Supplied entries:

+ + +

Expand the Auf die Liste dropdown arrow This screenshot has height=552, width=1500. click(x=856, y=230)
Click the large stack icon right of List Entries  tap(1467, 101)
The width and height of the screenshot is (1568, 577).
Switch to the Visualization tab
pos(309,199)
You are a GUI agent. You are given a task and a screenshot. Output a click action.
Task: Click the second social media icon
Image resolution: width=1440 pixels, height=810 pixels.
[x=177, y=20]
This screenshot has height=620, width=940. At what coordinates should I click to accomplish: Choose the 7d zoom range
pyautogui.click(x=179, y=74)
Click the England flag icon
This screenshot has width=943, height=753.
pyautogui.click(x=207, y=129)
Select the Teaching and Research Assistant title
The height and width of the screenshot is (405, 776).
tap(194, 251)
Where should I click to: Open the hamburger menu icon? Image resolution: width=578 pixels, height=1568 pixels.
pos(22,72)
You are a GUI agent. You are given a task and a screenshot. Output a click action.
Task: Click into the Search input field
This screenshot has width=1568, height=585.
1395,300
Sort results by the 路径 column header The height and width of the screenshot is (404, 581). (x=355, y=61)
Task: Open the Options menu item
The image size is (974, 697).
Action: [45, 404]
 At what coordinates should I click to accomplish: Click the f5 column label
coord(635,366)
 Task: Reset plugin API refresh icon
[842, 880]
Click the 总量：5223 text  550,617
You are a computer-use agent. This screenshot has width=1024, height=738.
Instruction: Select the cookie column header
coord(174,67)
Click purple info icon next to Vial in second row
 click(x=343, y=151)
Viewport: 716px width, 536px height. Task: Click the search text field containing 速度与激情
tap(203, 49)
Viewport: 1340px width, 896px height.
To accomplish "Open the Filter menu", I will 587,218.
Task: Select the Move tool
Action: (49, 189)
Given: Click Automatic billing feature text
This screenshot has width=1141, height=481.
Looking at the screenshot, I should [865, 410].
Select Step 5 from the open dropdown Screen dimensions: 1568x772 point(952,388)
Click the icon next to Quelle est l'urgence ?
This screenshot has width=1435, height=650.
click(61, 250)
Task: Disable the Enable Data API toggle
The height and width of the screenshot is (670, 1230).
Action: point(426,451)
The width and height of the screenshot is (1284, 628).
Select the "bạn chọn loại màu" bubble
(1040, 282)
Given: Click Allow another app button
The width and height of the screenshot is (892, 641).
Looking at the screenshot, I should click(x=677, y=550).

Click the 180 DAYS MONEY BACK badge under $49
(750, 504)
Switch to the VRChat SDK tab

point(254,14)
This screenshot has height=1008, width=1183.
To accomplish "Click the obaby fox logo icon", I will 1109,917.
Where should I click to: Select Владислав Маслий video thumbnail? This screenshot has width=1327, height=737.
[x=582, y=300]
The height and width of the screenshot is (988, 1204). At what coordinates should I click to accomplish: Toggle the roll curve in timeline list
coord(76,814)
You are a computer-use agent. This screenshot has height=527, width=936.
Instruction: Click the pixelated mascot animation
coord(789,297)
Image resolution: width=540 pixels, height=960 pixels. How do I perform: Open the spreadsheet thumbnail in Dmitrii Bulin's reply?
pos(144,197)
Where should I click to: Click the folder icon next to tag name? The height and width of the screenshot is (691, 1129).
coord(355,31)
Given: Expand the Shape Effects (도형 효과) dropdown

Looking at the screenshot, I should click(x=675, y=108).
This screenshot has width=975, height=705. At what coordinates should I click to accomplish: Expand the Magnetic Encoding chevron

+ + +

Work to complete: From the first line to the last, copy the records without alteration.

Reply:
Expand the Auf die Liste dropdown arrow This screenshot has height=552, width=1500. click(x=856, y=230)
Click the large stack icon right of List Entries  tap(1467, 101)
The width and height of the screenshot is (1568, 577).
Switch to the Visualization tab
pos(309,199)
You are a GUI agent. You are given a task and a screenshot. Output a click action.
Task: Click the second social media icon
Image resolution: width=1440 pixels, height=810 pixels.
[x=177, y=20]
This screenshot has height=620, width=940. At what coordinates should I click to accomplish: Choose the 7d zoom range
pyautogui.click(x=179, y=74)
Click the England flag icon
This screenshot has width=943, height=753.
pyautogui.click(x=207, y=129)
Select the Teaching and Research Assistant title
The height and width of the screenshot is (405, 776).
tap(194, 251)
Where should I click to: Open the hamburger menu icon? Image resolution: width=578 pixels, height=1568 pixels.
pos(22,72)
You are a GUI agent. You are given a task and a screenshot. Output a click action.
Task: Click into the Search input field
This screenshot has width=1568, height=585.
1395,300
Sort results by the 路径 column header The height and width of the screenshot is (404, 581). (x=355, y=61)
Task: Open the Options menu item
The image size is (974, 697).
Action: [45, 404]
 At what coordinates should I click to accomplish: Click the f5 column label
coord(635,366)
 Task: Reset plugin API refresh icon
[842, 880]
Click the 总量：5223 text  550,617
You are a computer-use agent. This screenshot has width=1024, height=738.
Instruction: Select the cookie column header
coord(174,67)
Click purple info icon next to Vial in second row
 click(x=343, y=151)
Viewport: 716px width, 536px height. Task: Click the search text field containing 速度与激情
tap(203, 49)
Viewport: 1340px width, 896px height.
To accomplish "Open the Filter menu", I will 587,218.
Task: Select the Move tool
Action: (49, 189)
Given: Click Automatic billing feature text
This screenshot has width=1141, height=481.
Looking at the screenshot, I should [865, 410].
Select Step 5 from the open dropdown Screen dimensions: 1568x772 point(952,388)
Click the icon next to Quelle est l'urgence ?
This screenshot has width=1435, height=650.
click(61, 250)
Task: Disable the Enable Data API toggle
The height and width of the screenshot is (670, 1230).
Action: point(426,451)
The width and height of the screenshot is (1284, 628).
Select the "bạn chọn loại màu" bubble
(1040, 282)
Given: Click Allow another app button
The width and height of the screenshot is (892, 641).
Looking at the screenshot, I should click(x=677, y=550).

Click the 180 DAYS MONEY BACK badge under $49
(750, 504)
Switch to the VRChat SDK tab

point(254,14)
This screenshot has height=1008, width=1183.
To accomplish "Click the obaby fox logo icon", I will 1109,917.
Where should I click to: Select Владислав Маслий video thumbnail? This screenshot has width=1327, height=737.
[x=582, y=300]
The height and width of the screenshot is (988, 1204). At what coordinates should I click to accomplish: Toggle the roll curve in timeline list
coord(76,814)
You are a computer-use agent. This screenshot has height=527, width=936.
Instruction: Click the pixelated mascot animation
coord(789,297)
Image resolution: width=540 pixels, height=960 pixels. How do I perform: Open the spreadsheet thumbnail in Dmitrii Bulin's reply?
pos(144,197)
Where should I click to: Click the folder icon next to tag name? The height and width of the screenshot is (691, 1129).
coord(355,31)
Given: Expand the Shape Effects (도형 효과) dropdown

Looking at the screenshot, I should click(x=675, y=108).
This screenshot has width=975, height=705. At what coordinates should I click to accomplish: Expand the Magnetic Encoding chevron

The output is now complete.